Kannada (kannaḍa) [ˈkʌnːəɖa] or Canarese is a Dravidian language and is an official language of India and the state language of Karnataka. It is also the language which you will encounter in Bangalore. It is also the language you will encounter if you visit the historically significant cities of Mysore and Hampi, so arming yourself with rudimentary knowledge of Kannada is a good idea if you wish to visit those places.

Kannada, whose native speakers are called Kannadigas, number roughly 50 million, making it the 27th most spoken language in the world. It is one of the scheduled languages of India and the official and administrative language of the state of Karnataka.

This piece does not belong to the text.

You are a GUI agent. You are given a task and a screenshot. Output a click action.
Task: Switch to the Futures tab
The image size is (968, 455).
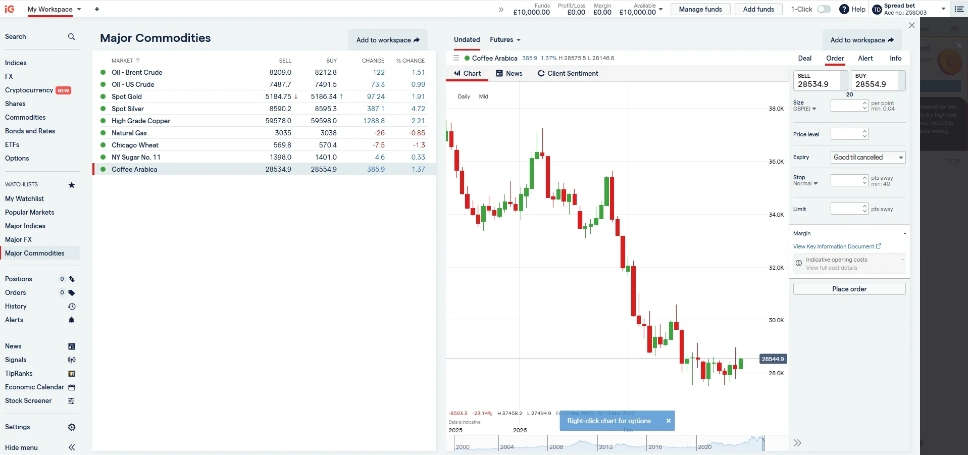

The Kannada language is written using the Kannada script which is evolved from the Kadamba script. Kannada is attested epigraphically from the first millennium AD, and literary Old Kannada flourished in the 6th century Ganga dynasty and during 9th century Rashtrakuta Dynasty.

As a Dravidian language, Kannada belongs to the same family as the other South Indian languages Tamil, Telugu, Malayalam and Tulu. These languages share many words, sentence structures and even expressions, which means that if you pick up any one, your path to learning the others is considerably eased.

Contemporary Kannada literature is the most successful in India, with India's highest literary honor, the Jnanpith awards, having been conferred seven times upon Kannada writers, which is the highest for any language in India. Based on the recommendations of the Committee of Linguistic Experts, appointed by the Ministry of Culture, the Government of India officially recognised Kannada as a classical language.

It is a commonly-held belief that because Kannada is more accepting of Sanskrit loan words, learning conversational Hindi (Hindi language owes most of its vocabulary to Sanskrit) will help you pick up Kannada. This is false. Though Kannada literature has over the years accepted many Sanskrit and Prakrit languages words, the conversational(colloquial) Kannada has very little influence from Sanskrit or any other Indo-european language.

In plain and simple words, knowing conversational Hindi, conversational Marathi or Sanskrit might not help learning/speaking day-to-day conversational Kannada with the native speakers, unless a native speaker to whom you are speaking has prior knowledge of Hindi/Marathi.

Though the Dravidian languages like Telugu and Tamil share lot of words with Kannada, the grammatical structure (colloquial speech) of these languages are quite similar. A person with prior knowledge of conversational Telugu or conversational Tamil may find it easier to learn Kannada. But when it comes to conversing, the pronounciation of Kannada compared to the other Dravidian languages like Tamil and Telugu is quite different, and the words and sentences shared between these sister languages are often mutually unintelligible.

The Kannada script (a Brahmic or Indic script) is an alphasyllabary of the Brahmic family.